Written exercise >>
Rewrite all the records below as a JSON list of strings, with one string for each line and blank lines omitted.
[start Provided data]
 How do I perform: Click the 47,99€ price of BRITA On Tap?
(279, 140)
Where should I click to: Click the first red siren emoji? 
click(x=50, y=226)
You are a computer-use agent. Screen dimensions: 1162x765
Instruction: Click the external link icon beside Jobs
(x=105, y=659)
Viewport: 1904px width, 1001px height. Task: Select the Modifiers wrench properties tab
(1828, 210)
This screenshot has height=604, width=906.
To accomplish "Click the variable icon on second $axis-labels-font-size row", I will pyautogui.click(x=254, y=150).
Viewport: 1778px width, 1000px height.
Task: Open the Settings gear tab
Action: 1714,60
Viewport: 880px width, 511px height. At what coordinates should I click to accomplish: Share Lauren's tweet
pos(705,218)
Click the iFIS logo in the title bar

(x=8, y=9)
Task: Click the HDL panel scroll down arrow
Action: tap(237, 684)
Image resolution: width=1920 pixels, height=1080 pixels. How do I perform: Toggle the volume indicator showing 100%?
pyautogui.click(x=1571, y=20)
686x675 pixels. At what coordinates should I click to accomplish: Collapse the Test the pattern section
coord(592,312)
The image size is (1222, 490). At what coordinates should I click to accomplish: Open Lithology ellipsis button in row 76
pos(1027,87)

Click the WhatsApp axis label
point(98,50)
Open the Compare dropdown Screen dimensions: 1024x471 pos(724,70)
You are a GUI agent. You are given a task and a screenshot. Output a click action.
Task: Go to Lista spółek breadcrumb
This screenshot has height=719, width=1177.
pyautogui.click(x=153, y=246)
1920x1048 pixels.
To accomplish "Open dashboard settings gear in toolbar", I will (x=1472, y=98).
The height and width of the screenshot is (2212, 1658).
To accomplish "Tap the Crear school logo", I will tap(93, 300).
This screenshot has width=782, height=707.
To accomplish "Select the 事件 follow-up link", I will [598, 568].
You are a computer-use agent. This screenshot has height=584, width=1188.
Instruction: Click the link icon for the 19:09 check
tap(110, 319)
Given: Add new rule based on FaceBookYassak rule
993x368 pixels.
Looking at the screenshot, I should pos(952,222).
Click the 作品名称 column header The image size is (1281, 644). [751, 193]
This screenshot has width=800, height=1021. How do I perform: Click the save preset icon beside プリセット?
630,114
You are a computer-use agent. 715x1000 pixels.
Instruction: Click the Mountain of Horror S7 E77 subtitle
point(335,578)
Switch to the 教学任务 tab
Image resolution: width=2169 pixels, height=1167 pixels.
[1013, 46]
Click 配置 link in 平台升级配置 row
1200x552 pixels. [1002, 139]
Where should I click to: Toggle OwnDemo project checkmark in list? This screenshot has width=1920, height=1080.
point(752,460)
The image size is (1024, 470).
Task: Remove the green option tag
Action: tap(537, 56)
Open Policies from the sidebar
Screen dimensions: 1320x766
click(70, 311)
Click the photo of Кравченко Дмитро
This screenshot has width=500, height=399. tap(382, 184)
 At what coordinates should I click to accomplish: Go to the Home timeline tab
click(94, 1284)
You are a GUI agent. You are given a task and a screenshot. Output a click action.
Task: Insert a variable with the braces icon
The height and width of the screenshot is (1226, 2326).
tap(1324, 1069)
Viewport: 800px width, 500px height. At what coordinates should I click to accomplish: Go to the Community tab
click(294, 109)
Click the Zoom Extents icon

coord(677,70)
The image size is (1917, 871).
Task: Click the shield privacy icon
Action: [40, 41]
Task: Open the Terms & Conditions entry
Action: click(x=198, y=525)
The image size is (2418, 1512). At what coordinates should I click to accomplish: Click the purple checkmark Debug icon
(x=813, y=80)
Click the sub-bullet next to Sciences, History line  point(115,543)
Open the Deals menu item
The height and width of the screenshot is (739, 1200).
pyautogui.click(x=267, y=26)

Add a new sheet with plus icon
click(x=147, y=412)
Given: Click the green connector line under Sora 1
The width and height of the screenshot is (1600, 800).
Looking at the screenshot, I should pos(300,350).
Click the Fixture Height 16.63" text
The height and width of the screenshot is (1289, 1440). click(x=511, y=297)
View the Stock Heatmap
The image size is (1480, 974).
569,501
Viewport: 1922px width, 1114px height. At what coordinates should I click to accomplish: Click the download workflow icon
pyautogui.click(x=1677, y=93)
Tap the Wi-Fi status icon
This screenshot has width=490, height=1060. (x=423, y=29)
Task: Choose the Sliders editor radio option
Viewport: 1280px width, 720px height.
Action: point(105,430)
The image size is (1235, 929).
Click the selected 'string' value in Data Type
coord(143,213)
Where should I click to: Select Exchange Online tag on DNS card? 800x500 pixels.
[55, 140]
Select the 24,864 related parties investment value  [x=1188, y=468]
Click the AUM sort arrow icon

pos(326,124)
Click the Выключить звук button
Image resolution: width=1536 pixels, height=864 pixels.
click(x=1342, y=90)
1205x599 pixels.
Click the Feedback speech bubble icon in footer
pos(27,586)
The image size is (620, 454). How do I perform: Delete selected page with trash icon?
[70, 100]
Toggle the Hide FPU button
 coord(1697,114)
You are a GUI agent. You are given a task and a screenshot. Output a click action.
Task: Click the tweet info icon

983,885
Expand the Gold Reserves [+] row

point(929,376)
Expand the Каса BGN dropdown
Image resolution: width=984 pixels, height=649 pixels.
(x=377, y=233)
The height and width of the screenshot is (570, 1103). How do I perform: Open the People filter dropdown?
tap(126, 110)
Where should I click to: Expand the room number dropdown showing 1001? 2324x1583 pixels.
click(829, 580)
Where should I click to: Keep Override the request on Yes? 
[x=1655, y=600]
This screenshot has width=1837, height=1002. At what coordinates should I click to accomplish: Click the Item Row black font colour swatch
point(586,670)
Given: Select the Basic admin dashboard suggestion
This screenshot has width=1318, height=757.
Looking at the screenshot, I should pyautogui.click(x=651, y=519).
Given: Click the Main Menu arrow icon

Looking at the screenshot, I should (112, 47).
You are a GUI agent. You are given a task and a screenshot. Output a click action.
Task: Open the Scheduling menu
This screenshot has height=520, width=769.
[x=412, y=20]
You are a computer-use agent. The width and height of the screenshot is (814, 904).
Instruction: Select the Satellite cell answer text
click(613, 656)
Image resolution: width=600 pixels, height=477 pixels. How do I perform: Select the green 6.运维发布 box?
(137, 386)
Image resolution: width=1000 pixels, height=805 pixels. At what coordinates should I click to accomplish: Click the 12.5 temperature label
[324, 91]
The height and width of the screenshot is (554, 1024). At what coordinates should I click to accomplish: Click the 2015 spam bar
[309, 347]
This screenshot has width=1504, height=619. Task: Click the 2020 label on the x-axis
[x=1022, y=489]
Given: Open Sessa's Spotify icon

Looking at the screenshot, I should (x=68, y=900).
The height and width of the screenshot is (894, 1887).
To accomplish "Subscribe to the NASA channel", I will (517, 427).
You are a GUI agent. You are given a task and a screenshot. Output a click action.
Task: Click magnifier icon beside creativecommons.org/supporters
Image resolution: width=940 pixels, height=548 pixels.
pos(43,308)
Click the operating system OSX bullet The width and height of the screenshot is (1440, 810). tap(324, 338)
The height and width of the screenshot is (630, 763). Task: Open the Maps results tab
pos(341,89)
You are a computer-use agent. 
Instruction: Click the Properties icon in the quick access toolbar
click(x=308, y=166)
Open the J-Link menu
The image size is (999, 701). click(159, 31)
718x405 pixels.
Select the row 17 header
[end Provided data]
Correct response >>
[
  " How do I perform: Click the 47,99€ price of BRITA On Tap?",
  "(279, 140)",
  "Where should I click to: Click the first red siren emoji? ",
  "click(x=50, y=226)",
  "You are a computer-use agent. Screen dimensions: 1162x765",
  "Instruction: Click the external link icon beside Jobs",
  "(x=105, y=659)",
  "Viewport: 1904px width, 1001px height. Task: Select the Modifiers wrench properties tab",
  "(1828, 210)",
  "This screenshot has height=604, width=906.",
  "To accomplish \"Click the variable icon on second $axis-labels-font-size row\", I will pyautogui.click(x=254, y=150).",
  "Viewport: 1778px width, 1000px height.",
  "Task: Open the Settings gear tab",
  "Action: 1714,60",
  "Viewport: 880px width, 511px height. At what coordinates should I click to accomplish: Share Lauren's tweet",
  "pos(705,218)",
  "Click the iFIS logo in the title bar",
  "(x=8, y=9)",
  "Task: Click the HDL panel scroll down arrow",
  "Action: tap(237, 684)",
  "Image resolution: width=1920 pixels, height=1080 pixels. How do I perform: Toggle the volume indicator showing 100%?",
  "pyautogui.click(x=1571, y=20)",
  "686x675 pixels. At what coordinates should I click to accomplish: Collapse the Test the pattern section",
  "coord(592,312)",
  "The image size is (1222, 490). At what coordinates should I click to accomplish: Open Lithology ellipsis button in row 76",
  "pos(1027,87)",
  "Click the WhatsApp axis label",
  "point(98,50)",
  "Open the Compare dropdown Screen dimensions: 1024x471 pos(724,70)",
  "You are a GUI agent. You are given a task and a screenshot. Output a click action.",
  "Task: Go to Lista spółek breadcrumb",
  "This screenshot has height=719, width=1177.",
  "pyautogui.click(x=153, y=246)",
  "1920x1048 pixels.",
  "To accomplish \"Open dashboard settings gear in toolbar\", I will (x=1472, y=98).",
  "The height and width of the screenshot is (2212, 1658).",
  "To accomplish \"Tap the Crear school logo\", I will tap(93, 300).",
  "This screenshot has width=782, height=707.",
  "To accomplish \"Select the 事件 follow-up link\", I will [598, 568].",
  "You are a computer-use agent. This screenshot has height=584, width=1188.",
  "Instruction: Click the link icon for the 19:09 check",
  "tap(110, 319)",
  "Given: Add new rule based on FaceBookYassak rule",
  "993x368 pixels.",
  "Looking at the screenshot, I should pos(952,222).",
  "Click the 作品名称 column header The image size is (1281, 644). [751, 193]",
  "This screenshot has width=800, height=1021. How do I perform: Click the save preset icon beside プリセット?",
  "630,114",
  "You are a computer-use agent. 715x1000 pixels.",
  "Instruction: Click the Mountain of Horror S7 E77 subtitle",
  "point(335,578)",
  "Switch to the 教学任务 tab",
  "Image resolution: width=2169 pixels, height=1167 pixels.",
  "[1013, 46]",
  "Click 配置 link in 平台升级配置 row",
  "1200x552 pixels. [1002, 139]",
  "Where should I click to: Toggle OwnDemo project checkmark in list? This screenshot has width=1920, height=1080.",
  "point(752,460)",
  "The image size is (1024, 470).",
  "Task: Remove the green option tag",
  "Action: tap(537, 56)",
  "Open Policies from the sidebar",
  "Screen dimensions: 1320x766",
  "click(70, 311)",
  "Click the photo of Кравченко Дмитро",
  "This screenshot has width=500, height=399. tap(382, 184)",
  " At what coordinates should I click to accomplish: Go to the Home timeline tab",
  "click(94, 1284)",
  "You are a GUI agent. You are given a task and a screenshot. Output a click action.",
  "Task: Insert a variable with the braces icon",
  "The height and width of the screenshot is (1226, 2326).",
  "tap(1324, 1069)",
  "Viewport: 800px width, 500px height. At what coordinates should I click to accomplish: Go to the Community tab",
  "click(294, 109)",
  "Click the Zoom Extents icon",
  "coord(677,70)",
  "The image size is (1917, 871).",
  "Task: Click the shield privacy icon",
  "Action: [40, 41]",
  "Task: Open the Terms & Conditions entry",
  "Action: click(x=198, y=525)",
  "The image size is (2418, 1512). At what coordinates should I click to accomplish: Click the purple checkmark Debug icon",
  "(x=813, y=80)",
  "Click the sub-bullet next to Sciences, History line  point(115,543)",
  "Open the Deals menu item",
  "The height and width of the screenshot is (739, 1200).",
  "pyautogui.click(x=267, y=26)",
  "Add a new sheet with plus icon",
  "click(x=147, y=412)",
  "Given: Click the green connector line under Sora 1",
  "The width and height of the screenshot is (1600, 800).",
  "Looking at the screenshot, I should pos(300,350).",
  "Click the Fixture Height 16.63\" text",
  "The height and width of the screenshot is (1289, 1440). click(x=511, y=297)",
  "View the Stock Heatmap",
  "The image size is (1480, 974).",
  "569,501",
  "Viewport: 1922px width, 1114px height. At what coordinates should I click to accomplish: Click the download workflow icon",
  "pyautogui.click(x=1677, y=93)",
  "Tap the Wi-Fi status icon",
  "This screenshot has width=490, height=1060. (x=423, y=29)",
  "Task: Choose the Sliders editor radio option",
  "Viewport: 1280px width, 720px height.",
  "Action: point(105,430)",
  "The image size is (1235, 929).",
  "Click the selected 'string' value in Data Type",
  "coord(143,213)",
  "Where should I click to: Select Exchange Online tag on DNS card? 800x500 pixels.",
  "[55, 140]",
  "Select the 24,864 related parties investment value  [x=1188, y=468]",
  "Click the AUM sort arrow icon",
  "pos(326,124)",
  "Click the Выключить звук button",
  "Image resolution: width=1536 pixels, height=864 pixels.",
  "click(x=1342, y=90)",
  "1205x599 pixels.",
  "Click the Feedback speech bubble icon in footer",
  "pos(27,586)",
  "The image size is (620, 454). How do I perform: Delete selected page with trash icon?",
  "[70, 100]",
  "Toggle the Hide FPU button",
  " coord(1697,114)",
  "You are a GUI agent. You are given a task and a screenshot. Output a click action.",
  "Task: Click the tweet info icon",
  "983,885",
  "Expand the Gold Reserves [+] row",
  "point(929,376)",
  "Expand the Каса BGN dropdown",
  "Image resolution: width=984 pixels, height=649 pixels.",
  "(x=377, y=233)",
  "The height and width of the screenshot is (570, 1103). How do I perform: Open the People filter dropdown?",
  "tap(126, 110)",
  "Where should I click to: Expand the room number dropdown showing 1001? 2324x1583 pixels.",
  "click(829, 580)",
  "Where should I click to: Keep Override the request on Yes? ",
  "[x=1655, y=600]",
  "This screenshot has width=1837, height=1002. At what coordinates should I click to accomplish: Click the Item Row black font colour swatch",
  "point(586,670)",
  "Given: Select the Basic admin dashboard suggestion",
  "This screenshot has width=1318, height=757.",
  "Looking at the screenshot, I should pyautogui.click(x=651, y=519).",
  "Given: Click the Main Menu arrow icon",
  "Looking at the screenshot, I should (112, 47).",
  "You are a GUI agent. You are given a task and a screenshot. Output a click action.",
  "Task: Open the Scheduling menu",
  "This screenshot has height=520, width=769.",
  "[x=412, y=20]",
  "You are a computer-use agent. The width and height of the screenshot is (814, 904).",
  "Instruction: Select the Satellite cell answer text",
  "click(613, 656)",
  "Image resolution: width=600 pixels, height=477 pixels. How do I perform: Select the green 6.运维发布 box?",
  "(137, 386)",
  "Image resolution: width=1000 pixels, height=805 pixels. At what coordinates should I click to accomplish: Click the 12.5 temperature label",
  "[324, 91]",
  "The height and width of the screenshot is (554, 1024). At what coordinates should I click to accomplish: Click the 2015 spam bar",
  "[309, 347]",
  "This screenshot has width=1504, height=619. Task: Click the 2020 label on the x-axis",
  "[x=1022, y=489]",
  "Given: Open Sessa's Spotify icon",
  "Looking at the screenshot, I should (x=68, y=900).",
  "The height and width of the screenshot is (894, 1887).",
  "To accomplish \"Subscribe to the NASA channel\", I will (517, 427).",
  "You are a GUI agent. You are given a task and a screenshot. Output a click action.",
  "Task: Click magnifier icon beside creativecommons.org/supporters",
  "Image resolution: width=940 pixels, height=548 pixels.",
  "pos(43,308)",
  "Click the operating system OSX bullet The width and height of the screenshot is (1440, 810). tap(324, 338)",
  "The height and width of the screenshot is (630, 763). Task: Open the Maps results tab",
  "pos(341,89)",
  "You are a computer-use agent. ",
  "Instruction: Click the Properties icon in the quick access toolbar",
  "click(x=308, y=166)",
  "Open the J-Link menu",
  "The image size is (999, 701). click(159, 31)",
  "718x405 pixels.",
  "Select the row 17 header"
]